RIFIUTI
La Lombardia accusa: tanti rifiuti hanno viaggiato dalla Svizzera all’Italia ed oggi potrebbero riempire venti campi di calcio.
Nasce il ping pong dell’inquinamento dopo che nei giorni scorsi alcuni deputati ticinesi che avevano chiesto di denunciare l’Italia per smog.
Veniamo ai rifiuti : La Regione Lombardia si appresta a chiedere chiarimenti al canton Ticino su materiale nocivo accumulato a Stabio (Ch) con conseguenza per gli abitanti di Giaggiolo (I)per le polveri sottili inquinanti che esalano.
Inoltre risulterebbe che in otto anni siano stati importati dal Ticino a Viggiu’ (Varese) 133 tonnellate di materiale sospetto depositato da camion provenienti dalla Svizzera per risparmiare sulle costose procedure di smaltimento.
Ma chi regge le “file” di questo “contrabbando” di rifiuti ? Ma tra poco crediano che il giallo sarà svelato.
MULTE
Tutto nasce un mese fa quando il settimanale della domenica il Caffè pubblica il primo articolo sulla valanga di multe che si rovescia sugli automobilisti ticinesi e svizzeri per infrazioni commesse nel Comune di Milano.

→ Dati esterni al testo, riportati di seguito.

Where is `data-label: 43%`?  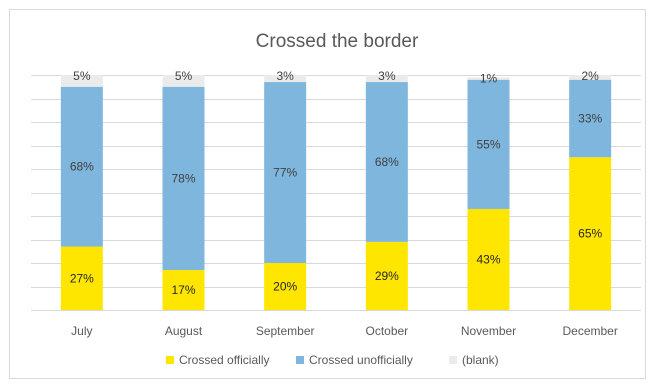 data-label: 43% is located at coordinates (488, 259).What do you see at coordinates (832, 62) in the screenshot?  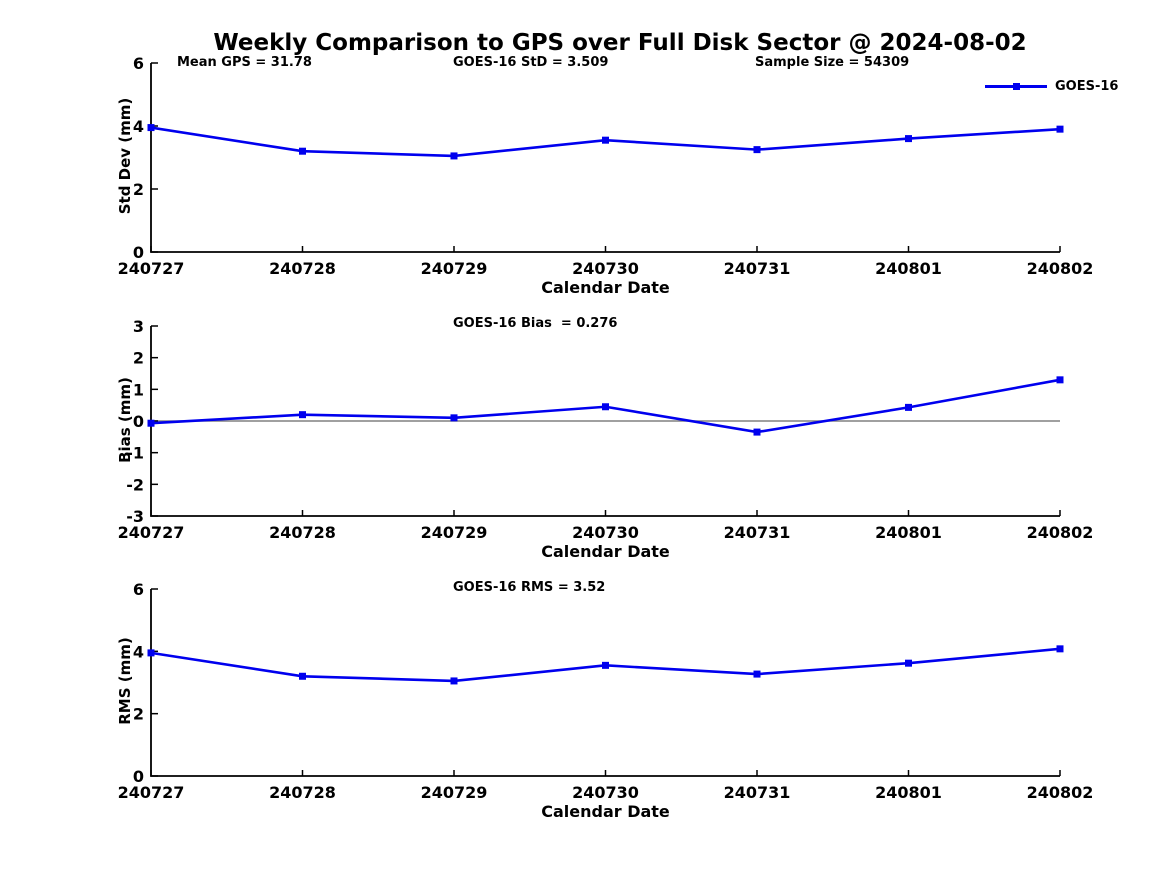 I see `stat-sample-size: Sample Size = 54309` at bounding box center [832, 62].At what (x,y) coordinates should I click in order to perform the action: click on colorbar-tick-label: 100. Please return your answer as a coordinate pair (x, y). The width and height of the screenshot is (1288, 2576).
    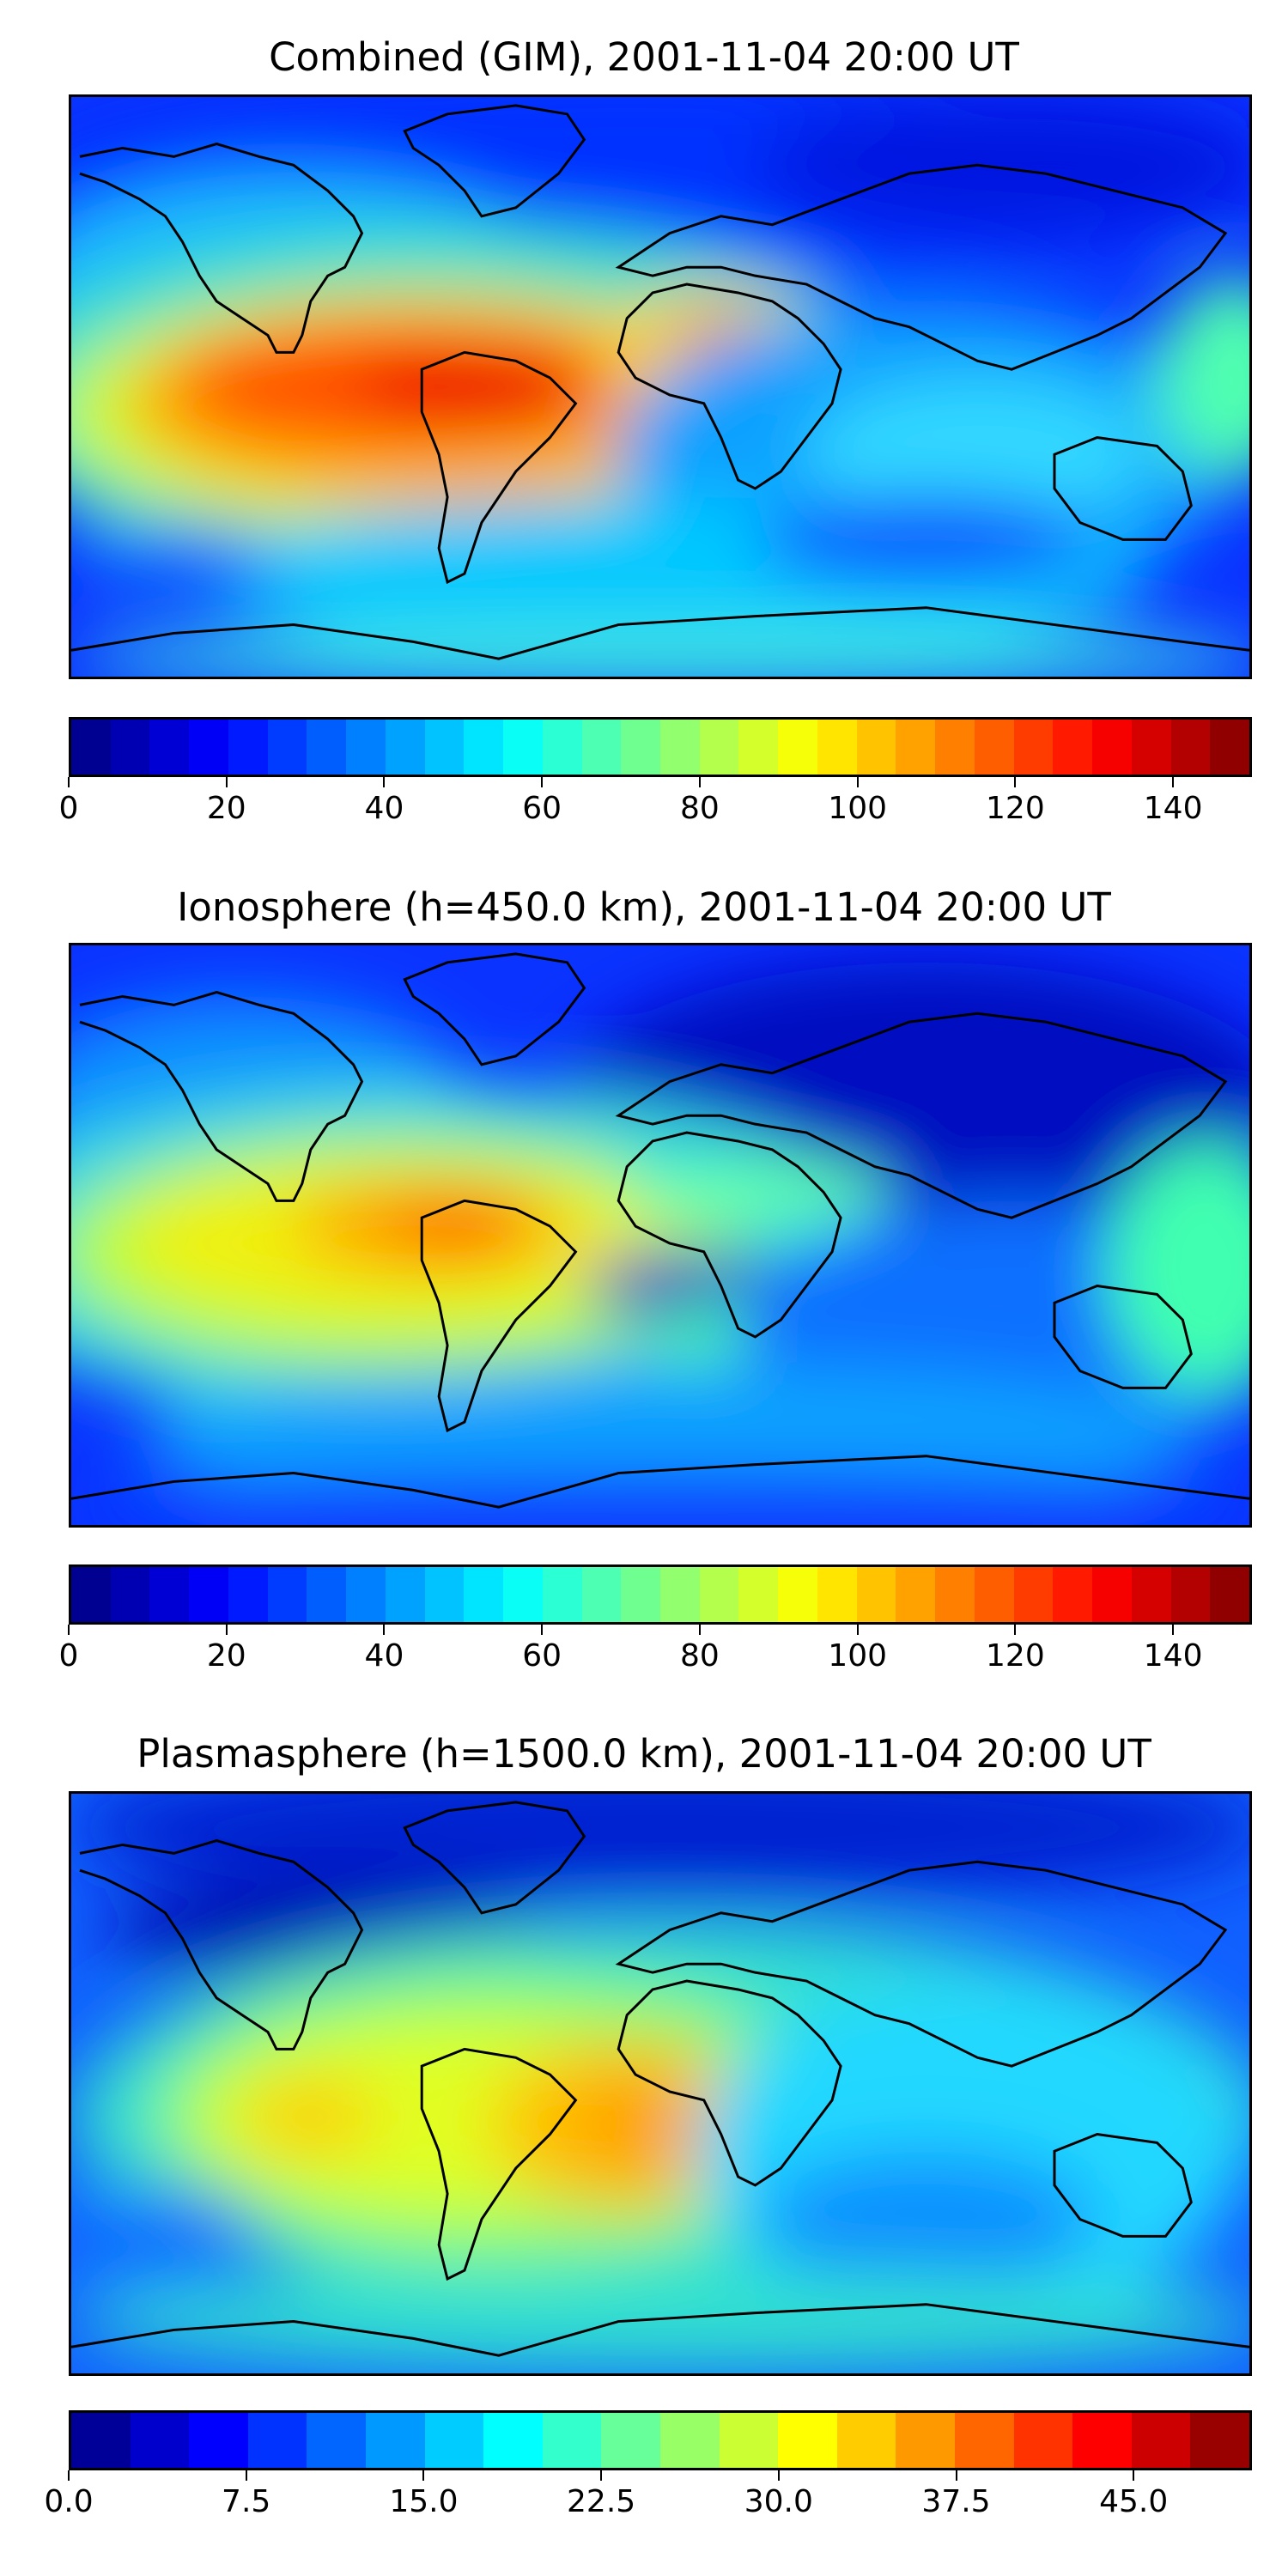
    Looking at the image, I should click on (858, 808).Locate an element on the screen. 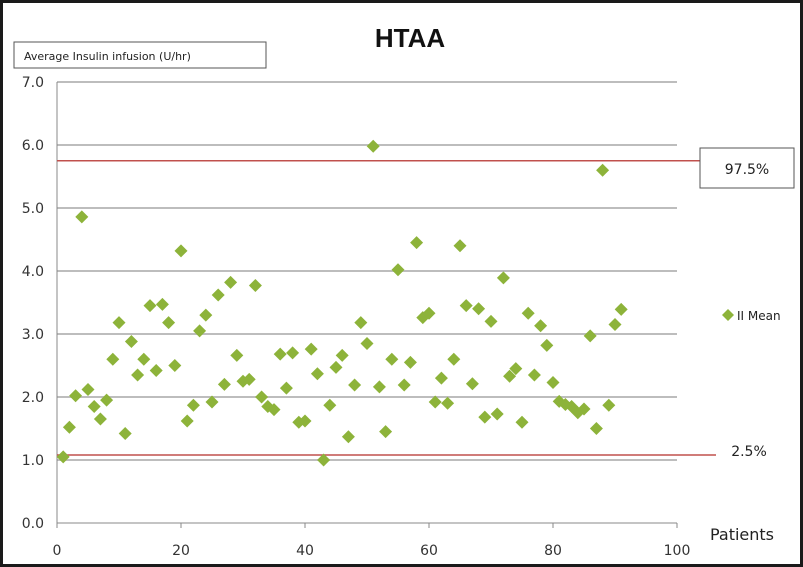 Image resolution: width=803 pixels, height=567 pixels. lower-percentile-label: 2.5% is located at coordinates (749, 452).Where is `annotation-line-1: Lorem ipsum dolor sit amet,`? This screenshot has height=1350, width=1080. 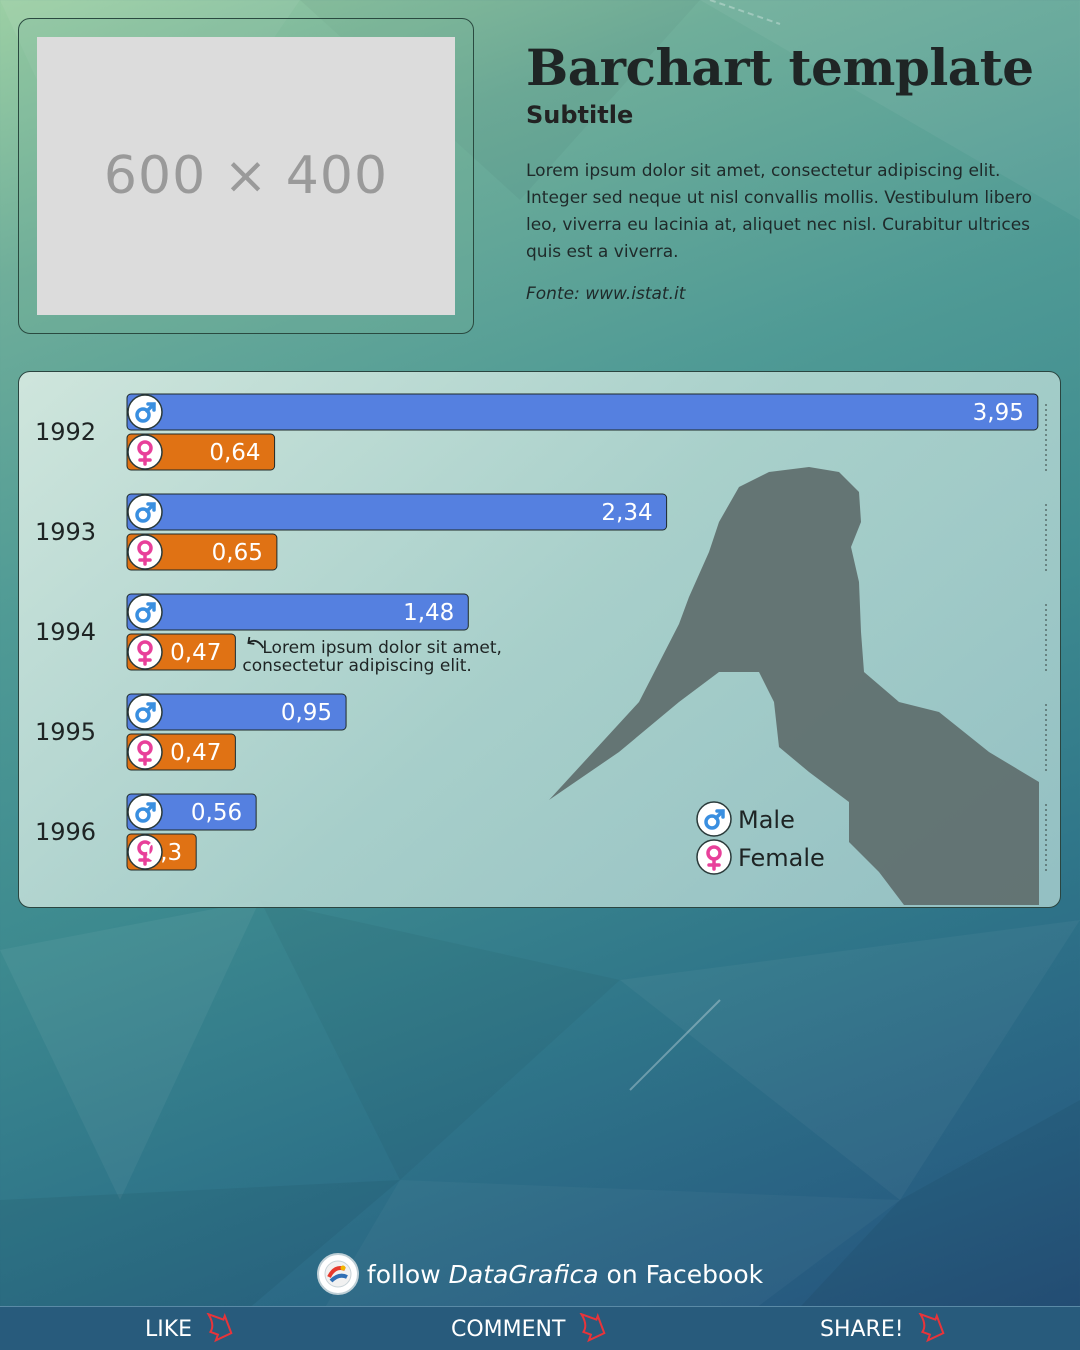 annotation-line-1: Lorem ipsum dolor sit amet, is located at coordinates (382, 648).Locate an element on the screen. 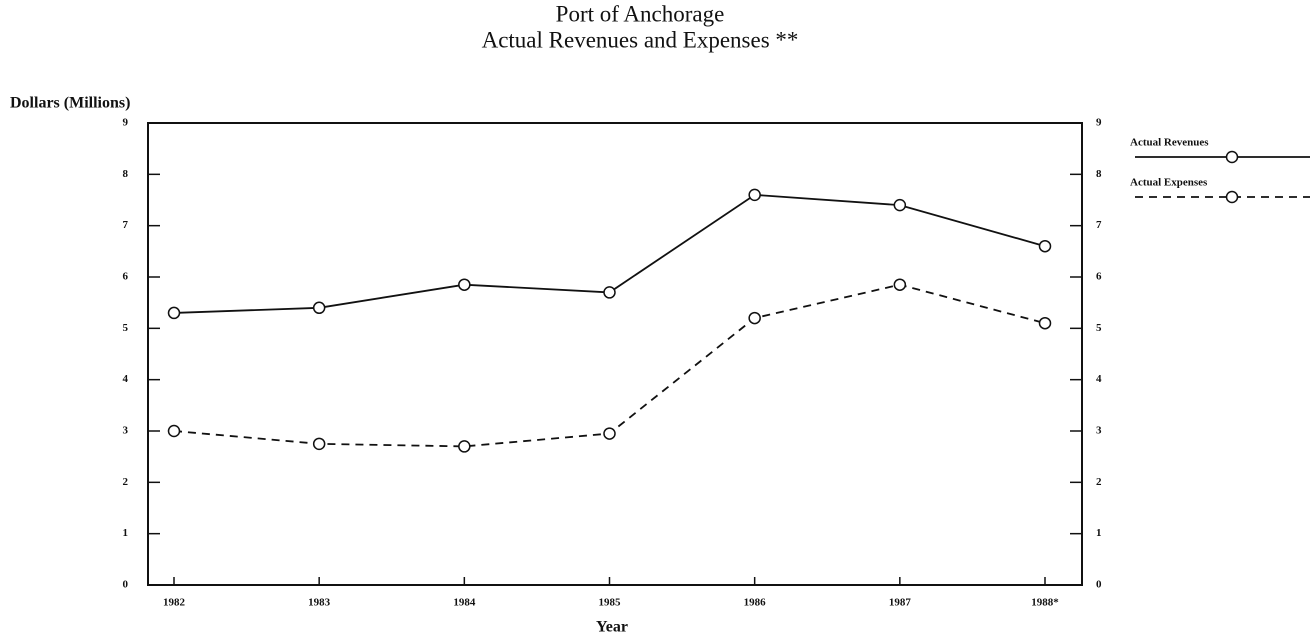 The width and height of the screenshot is (1315, 640). y-tick-label: 9 is located at coordinates (126, 123).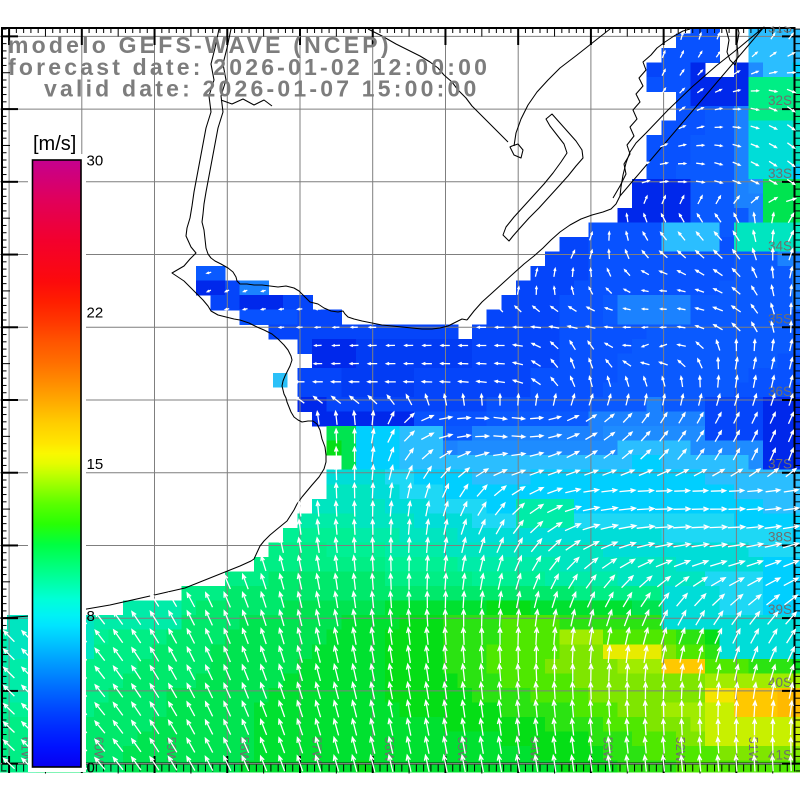 The width and height of the screenshot is (800, 800). Describe the element at coordinates (244, 750) in the screenshot. I see `svg-text: 58W` at that location.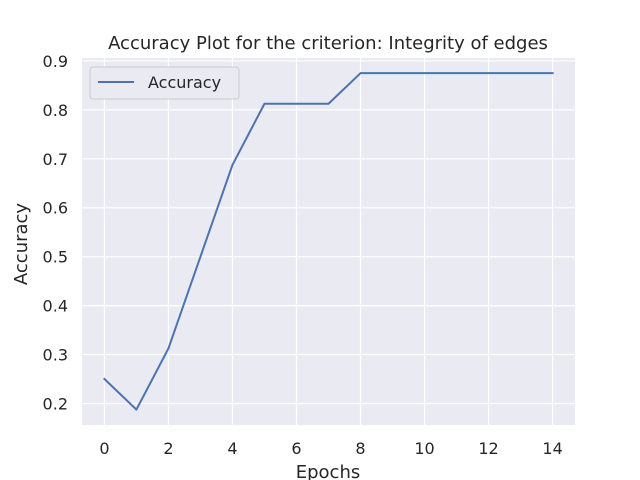 The width and height of the screenshot is (640, 480). Describe the element at coordinates (56, 356) in the screenshot. I see `y-tick-label: 0.3` at that location. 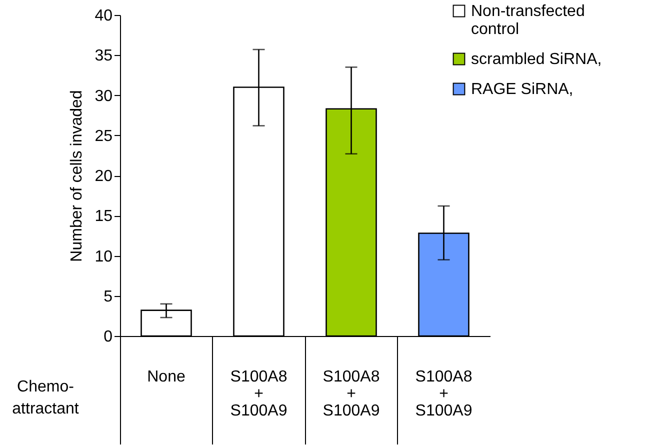 I want to click on y-tick-label: 25, so click(x=104, y=136). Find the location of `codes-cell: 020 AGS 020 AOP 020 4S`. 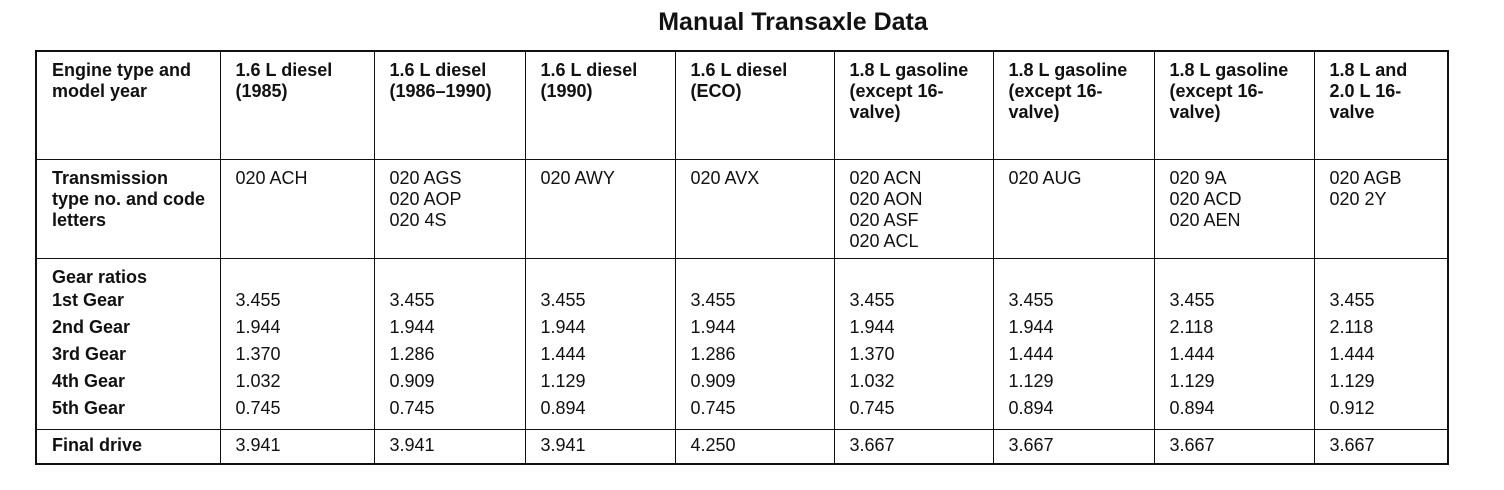

codes-cell: 020 AGS 020 AOP 020 4S is located at coordinates (450, 209).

Tutte queste multe sono riscosse da una società zurighese per conto del Comune di Milano.
E sta diventando un “tormentone” per la Magistratura elvetica.
Perchè a Berna si è riscontrato ed appurato che la procedura d’incasso delle contravvenzioni configura atti amministrativi compiuti senza nessuna autorizzazione per conto di uno Stato straniero su territorio svizzero e la segnalazione alla Procura sembra un atto dovuto.
In pratica, per ogni singola multa potrebbe essere necessaria una rogatoria internazionale.
E se gli automobisti congolano, per la magistratura incominciano i grattacapi.Perchè se dovessero arrivare dall’Italia decine di migliaia di richieste i pur efficienti Palazzi di Giustizia elvetici sarebbero travolti dal caos. E’ anche emerso che gli accordi di assistenza giudiziaria non contemplano le infrazioni alle norme sulla circolazione.
E in attesa che tutto si chiarisca gli automobilisti svizzeri sorridono.